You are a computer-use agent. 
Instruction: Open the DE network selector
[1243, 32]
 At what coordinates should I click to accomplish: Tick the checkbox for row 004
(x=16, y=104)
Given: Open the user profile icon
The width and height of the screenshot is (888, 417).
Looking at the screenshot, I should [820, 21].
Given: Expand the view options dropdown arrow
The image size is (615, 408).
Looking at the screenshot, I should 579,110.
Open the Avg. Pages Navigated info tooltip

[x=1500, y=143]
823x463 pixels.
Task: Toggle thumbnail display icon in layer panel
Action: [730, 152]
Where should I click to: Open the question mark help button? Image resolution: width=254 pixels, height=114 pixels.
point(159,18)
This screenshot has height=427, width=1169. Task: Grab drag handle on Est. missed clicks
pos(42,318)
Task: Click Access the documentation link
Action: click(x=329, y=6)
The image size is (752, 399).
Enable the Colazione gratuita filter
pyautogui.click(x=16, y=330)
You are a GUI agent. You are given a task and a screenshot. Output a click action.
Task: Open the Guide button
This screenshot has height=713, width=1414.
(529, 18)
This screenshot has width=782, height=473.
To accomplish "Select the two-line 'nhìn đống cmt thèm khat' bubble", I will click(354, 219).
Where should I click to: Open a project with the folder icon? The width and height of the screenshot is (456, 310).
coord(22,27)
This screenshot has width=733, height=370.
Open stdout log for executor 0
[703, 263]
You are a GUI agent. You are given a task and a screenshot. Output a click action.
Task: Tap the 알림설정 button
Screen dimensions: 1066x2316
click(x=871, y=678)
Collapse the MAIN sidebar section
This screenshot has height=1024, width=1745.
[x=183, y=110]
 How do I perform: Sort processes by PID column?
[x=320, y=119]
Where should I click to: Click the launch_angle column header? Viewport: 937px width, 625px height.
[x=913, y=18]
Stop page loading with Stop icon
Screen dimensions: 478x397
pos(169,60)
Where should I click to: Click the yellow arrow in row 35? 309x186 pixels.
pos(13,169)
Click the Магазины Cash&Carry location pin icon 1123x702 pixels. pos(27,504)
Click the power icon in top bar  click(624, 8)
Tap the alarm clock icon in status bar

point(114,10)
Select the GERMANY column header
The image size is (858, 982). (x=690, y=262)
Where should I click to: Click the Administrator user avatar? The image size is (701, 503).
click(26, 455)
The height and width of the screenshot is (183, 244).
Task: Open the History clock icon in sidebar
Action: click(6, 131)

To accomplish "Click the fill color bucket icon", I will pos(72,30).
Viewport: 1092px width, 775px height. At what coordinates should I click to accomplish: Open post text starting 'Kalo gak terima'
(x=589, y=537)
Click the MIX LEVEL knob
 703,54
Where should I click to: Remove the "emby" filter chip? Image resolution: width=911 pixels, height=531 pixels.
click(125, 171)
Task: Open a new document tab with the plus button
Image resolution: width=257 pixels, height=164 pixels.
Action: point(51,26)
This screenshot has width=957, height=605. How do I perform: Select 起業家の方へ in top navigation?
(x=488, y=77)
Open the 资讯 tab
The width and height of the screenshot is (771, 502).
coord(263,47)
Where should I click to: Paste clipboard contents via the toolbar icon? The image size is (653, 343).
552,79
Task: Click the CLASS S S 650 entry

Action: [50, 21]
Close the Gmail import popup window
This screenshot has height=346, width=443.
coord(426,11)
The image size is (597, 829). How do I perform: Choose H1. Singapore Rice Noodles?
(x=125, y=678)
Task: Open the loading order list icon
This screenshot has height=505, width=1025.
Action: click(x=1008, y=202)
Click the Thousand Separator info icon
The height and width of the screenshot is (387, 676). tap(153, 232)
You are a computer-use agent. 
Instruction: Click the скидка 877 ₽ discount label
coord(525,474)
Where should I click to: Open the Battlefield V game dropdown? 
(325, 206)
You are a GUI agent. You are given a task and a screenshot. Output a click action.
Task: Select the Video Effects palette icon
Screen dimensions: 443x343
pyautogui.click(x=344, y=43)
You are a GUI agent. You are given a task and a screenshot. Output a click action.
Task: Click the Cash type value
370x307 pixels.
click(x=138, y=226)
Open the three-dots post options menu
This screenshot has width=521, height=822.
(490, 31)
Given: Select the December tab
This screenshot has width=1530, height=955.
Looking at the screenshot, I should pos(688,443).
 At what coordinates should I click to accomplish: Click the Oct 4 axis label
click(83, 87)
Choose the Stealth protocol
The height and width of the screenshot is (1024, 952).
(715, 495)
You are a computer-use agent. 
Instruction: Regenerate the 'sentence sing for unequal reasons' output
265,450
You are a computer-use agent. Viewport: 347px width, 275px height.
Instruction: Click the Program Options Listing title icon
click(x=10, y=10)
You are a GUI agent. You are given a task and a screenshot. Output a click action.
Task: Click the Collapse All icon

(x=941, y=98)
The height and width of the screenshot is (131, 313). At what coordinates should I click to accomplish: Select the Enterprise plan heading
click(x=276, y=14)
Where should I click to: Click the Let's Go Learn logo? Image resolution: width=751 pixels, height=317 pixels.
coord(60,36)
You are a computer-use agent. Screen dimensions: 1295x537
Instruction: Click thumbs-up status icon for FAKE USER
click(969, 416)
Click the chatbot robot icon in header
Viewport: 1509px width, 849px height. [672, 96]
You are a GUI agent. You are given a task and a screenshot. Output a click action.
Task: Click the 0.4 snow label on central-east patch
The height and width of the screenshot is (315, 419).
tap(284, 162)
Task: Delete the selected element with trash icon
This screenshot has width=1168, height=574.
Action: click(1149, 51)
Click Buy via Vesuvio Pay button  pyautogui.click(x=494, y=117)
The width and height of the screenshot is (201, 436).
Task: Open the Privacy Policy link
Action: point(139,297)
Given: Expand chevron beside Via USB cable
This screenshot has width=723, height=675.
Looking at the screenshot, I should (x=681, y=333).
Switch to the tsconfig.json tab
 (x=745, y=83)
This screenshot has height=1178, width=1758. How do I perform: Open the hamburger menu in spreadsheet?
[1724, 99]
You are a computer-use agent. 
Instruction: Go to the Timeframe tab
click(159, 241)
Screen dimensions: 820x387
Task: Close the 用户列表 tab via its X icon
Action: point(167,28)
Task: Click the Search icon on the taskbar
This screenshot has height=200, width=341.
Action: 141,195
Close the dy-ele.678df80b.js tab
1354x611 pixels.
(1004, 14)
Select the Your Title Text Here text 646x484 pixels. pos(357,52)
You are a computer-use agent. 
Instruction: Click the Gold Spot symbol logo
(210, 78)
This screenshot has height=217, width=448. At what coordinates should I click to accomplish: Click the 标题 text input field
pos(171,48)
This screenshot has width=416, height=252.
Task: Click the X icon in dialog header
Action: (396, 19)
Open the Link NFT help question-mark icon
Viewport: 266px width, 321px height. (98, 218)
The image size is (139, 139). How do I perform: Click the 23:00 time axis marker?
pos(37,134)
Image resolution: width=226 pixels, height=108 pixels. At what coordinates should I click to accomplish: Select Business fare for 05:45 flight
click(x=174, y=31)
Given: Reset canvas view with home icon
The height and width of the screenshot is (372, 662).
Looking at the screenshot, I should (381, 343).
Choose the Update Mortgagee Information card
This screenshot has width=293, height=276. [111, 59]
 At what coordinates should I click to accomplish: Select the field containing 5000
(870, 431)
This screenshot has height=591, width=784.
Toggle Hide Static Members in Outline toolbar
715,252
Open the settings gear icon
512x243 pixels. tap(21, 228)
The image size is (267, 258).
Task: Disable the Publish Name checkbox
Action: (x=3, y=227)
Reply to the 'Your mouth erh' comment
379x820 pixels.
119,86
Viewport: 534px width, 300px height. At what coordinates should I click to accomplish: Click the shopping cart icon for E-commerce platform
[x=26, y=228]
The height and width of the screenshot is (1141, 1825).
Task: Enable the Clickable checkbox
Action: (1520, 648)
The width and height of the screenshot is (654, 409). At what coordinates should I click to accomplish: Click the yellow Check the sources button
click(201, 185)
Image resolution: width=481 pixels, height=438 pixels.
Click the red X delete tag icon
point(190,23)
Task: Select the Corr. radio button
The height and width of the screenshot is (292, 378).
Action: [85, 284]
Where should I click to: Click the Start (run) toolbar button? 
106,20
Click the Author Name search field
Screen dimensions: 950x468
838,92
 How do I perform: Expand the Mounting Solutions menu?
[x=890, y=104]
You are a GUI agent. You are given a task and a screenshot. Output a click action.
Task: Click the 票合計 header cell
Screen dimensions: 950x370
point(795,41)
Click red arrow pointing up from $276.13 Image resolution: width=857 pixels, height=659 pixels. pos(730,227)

::::

THE EXERCISE => Rewrite the records from the line containing "The width and height of the screenshot is (654, 409)." down to the line containing "[x=890, y=104]", both included, with "search field" replaced by "text box" and everything else unchanged. Give only those lines.

THE ANSWER =>
The width and height of the screenshot is (654, 409). At what coordinates should I click to accomplish: Click the yellow Check the sources button
click(201, 185)
Image resolution: width=481 pixels, height=438 pixels.
Click the red X delete tag icon
point(190,23)
Task: Select the Corr. radio button
The height and width of the screenshot is (292, 378).
Action: [85, 284]
Where should I click to: Click the Start (run) toolbar button? 
106,20
Click the Author Name text box
Screen dimensions: 950x468
838,92
 How do I perform: Expand the Mounting Solutions menu?
[x=890, y=104]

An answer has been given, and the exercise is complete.